WHAT YOU HAVE TO DO. Repeat nothing but the line that contains "You are a computer-use" and the lines after it, through the end of the listing, exactly as they stand; omit pictures.

STORED DATA.

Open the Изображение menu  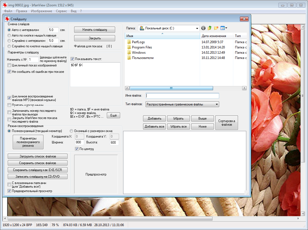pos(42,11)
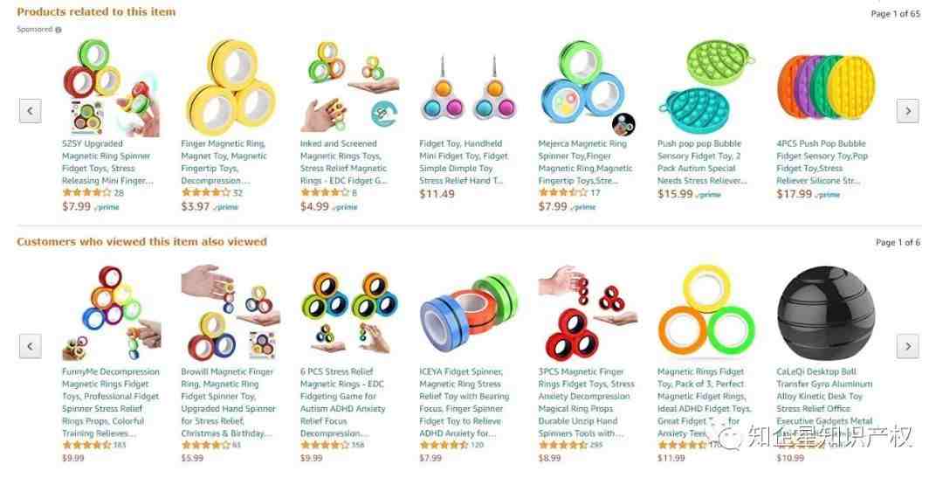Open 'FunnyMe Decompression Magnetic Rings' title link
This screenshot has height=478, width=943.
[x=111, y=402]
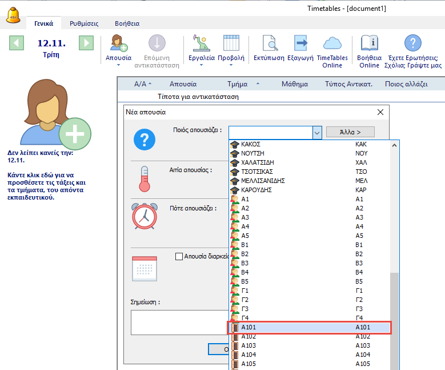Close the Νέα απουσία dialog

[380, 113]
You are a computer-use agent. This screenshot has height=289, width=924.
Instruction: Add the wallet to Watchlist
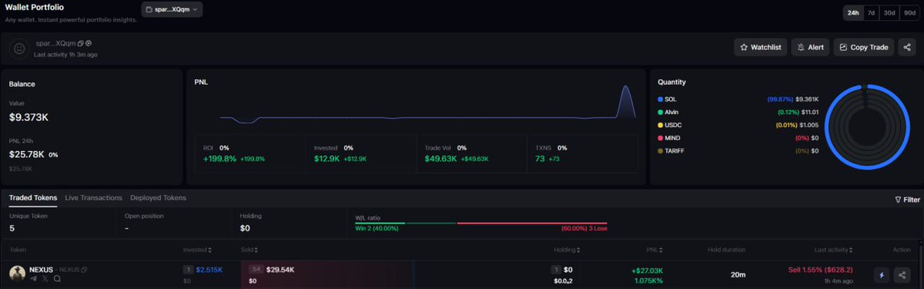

OUTPUT FOR THIS TASK.
You are a computer-use agent. This screenshot has height=289, width=924.
Instruction: Add the wallet to Watchlist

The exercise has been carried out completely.